Let's start with Thomas Jefferson:
"And the day will come, when the mystical generation of Jesus, by the Supreme Being as His Father, in the womb of a virgin, will be classed with the fable of the generation of Minerva, in the brain of Jupiter."
"Millions of innocent men, women, and children, since the introduction of Christianity, have been burned, tortured, fined, and imprisoned, yet we have not advanced one inch toward uniformity. What has been the effect of coercion? To make one half of the world fools and the other half hypocrites."
"I do not find in orthodox Christianity one redeeming feature."
"Religions are all alike - founded upon fables and mythologies."
How about John Adams? He wrote:
"The divinity of Jesus is made a convenient cover for absurdity."
"The government of the United States is not, in any sense, founded on the Christian religion." Treaty of Tripoly, article 11
"But how has it happened that millions of fables, tales, legends, have been blended with both Jewish and Christian revelation that have made them the most bloody religion that ever existed."
"History, I believe, furnishes no example of a priest-ridden people maintaining a free civil government. This marks the lowest grade of ignorance of which their civil as well as religious leaders will always avail themselves for their own purposes."

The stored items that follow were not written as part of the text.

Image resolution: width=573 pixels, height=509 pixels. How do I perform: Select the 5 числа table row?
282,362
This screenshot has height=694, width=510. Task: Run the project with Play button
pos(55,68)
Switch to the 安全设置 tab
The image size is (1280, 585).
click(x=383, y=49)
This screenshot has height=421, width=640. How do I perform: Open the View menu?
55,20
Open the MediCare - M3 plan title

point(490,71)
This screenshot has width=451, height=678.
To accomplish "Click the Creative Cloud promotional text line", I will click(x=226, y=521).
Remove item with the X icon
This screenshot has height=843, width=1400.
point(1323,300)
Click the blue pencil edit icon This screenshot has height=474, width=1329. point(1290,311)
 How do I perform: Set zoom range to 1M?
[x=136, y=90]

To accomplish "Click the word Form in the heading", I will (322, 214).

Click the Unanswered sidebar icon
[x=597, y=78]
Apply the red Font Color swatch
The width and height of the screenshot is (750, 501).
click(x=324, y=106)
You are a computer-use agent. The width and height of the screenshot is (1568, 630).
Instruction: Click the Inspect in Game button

or James Madison who wrote:
"During almost fifteen centuries has the legal establishment of Christianity been on trial. What has been its fruits? More or less, in all places, pride and indolence in the clergy; ignorance and servility in the laity; in both, superstition, bigotry, and persecution."
"In no instance have . . . the churches been guardians of the liberties of the people."
"Religious bondage shackles and debilitates the mind and unfits it for every noble enterprise." April 1, 1774
"...the number, the industry, and the morality of the priesthood, and the devotion of the people, have been manifestly increased by the total separation of the church from the State" Letter to Robert Walsh, Mar. 2, 1819
"Every new and successful example, therefore, of a perfect separation between the ecclesiastical and civil matters, is of importance; and I have no doubt that every new example will succeed, as every past one has done, in showing that religion and Government will both exist in greater purity the less they are mixed together" Letter to Edward Livingston, July 10, 1822
Not exactly a founding father, but here is what Abraham Lincoln had to say on the subject.
""The Bible is not my book nor Christianity my profession. I could never give assent to the long, complicated statements of Christian dogma."
These wise men had seen the negative effects on freedom caused by religions in Europe and wanted no part of it. Even more to the point they had seen the effects in colonial America when the early states even passed laws requiring the execution of people who dared to practice a faith other than the approved faith of their own state.
You Sir, have been brain washed by the very people our founding fathers warned against.